Scientific Calendar Event



Description
In 1955 Fermi, Pasta and Ulam (FPU) reported on the nonequipartition of a nonlinear atomic chain, with initially one normal mode excited.  Modern computational studies show, that on a first, relatively short, time scale the energy is distributed among a few neighbouring modes in modal space, with more distant modes being exponentially weakly excited - i.e., one observes localization in normal mode space.  On a much larger second time scale (which was not reachable wih the MANIAC I), the tail modes are slowly growing, and finally the system does equilibrate. The problem then is to explain i) the exponential localization of energy in modal space on intermediate time scales, and ii) the way the time scales depend on the essential parameters (wave number, energy density).  Despite its strong impact on nonlinear dynamics and statistical physics, the paradox remained essentially unexplained for decades - ideal grounds for the appearance of myths.

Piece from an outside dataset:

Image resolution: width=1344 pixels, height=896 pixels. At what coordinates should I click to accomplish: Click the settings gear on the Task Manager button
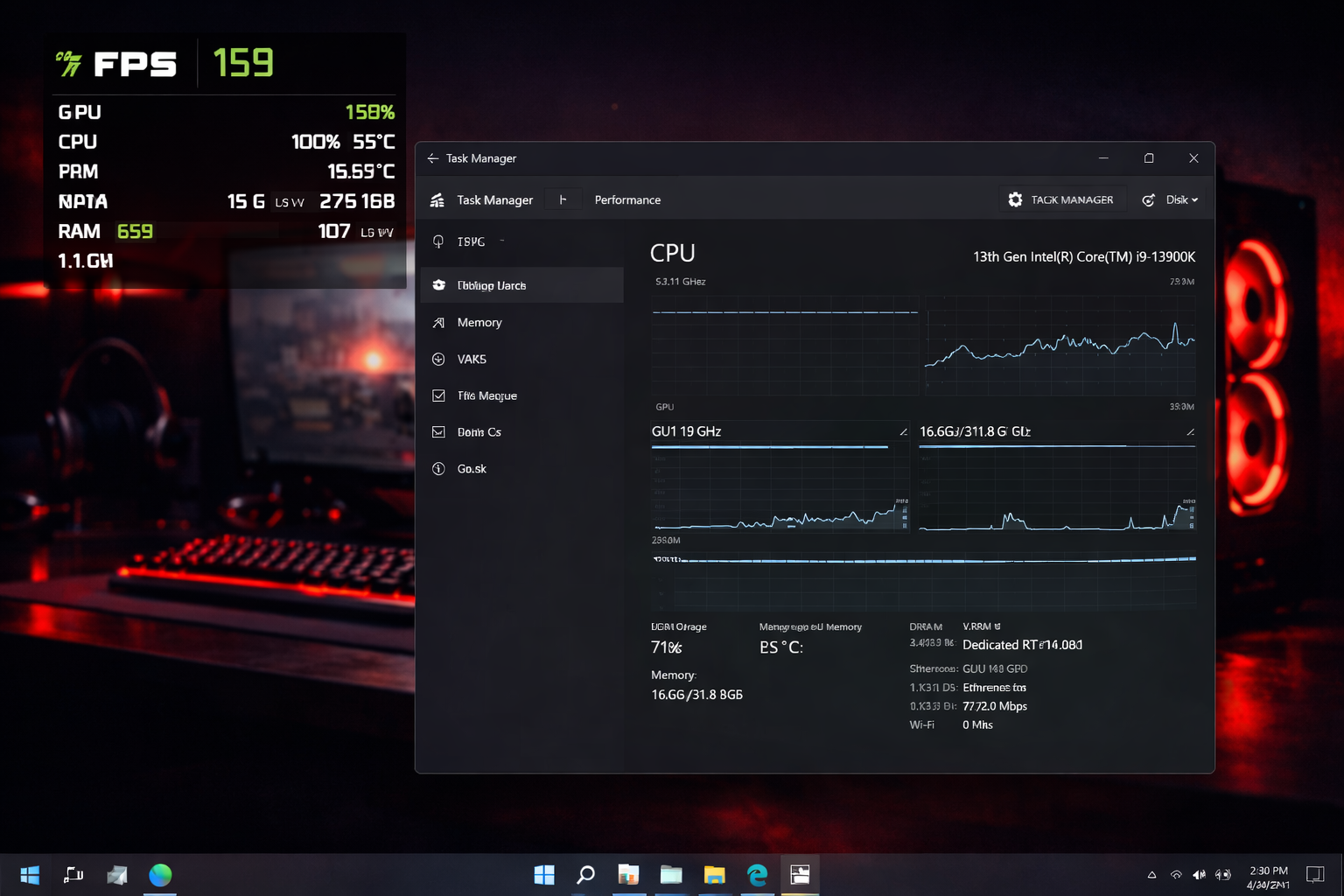pos(1016,200)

Recent studies show that the model allows for exact time-periodic solutions (q-breathers), which are exponentially localized in the space of normal modes. The trajectory initially computed by FPU is a slight perturbation away from an exact q-breather orbit. Consequently most of the key observations related to the FPU problem (localization of energy in normal mode space for long times, recurrence on relatively short times,  system size and energy thresholds) are captured by the properties of q-breathers and the phase space flow nearby.  The underlying concept is much more general, and can be easily extended to two-and three-dimensional finite lattices.  A scaling approach leads to nontrivial predictions in the limit of infinite system sizes.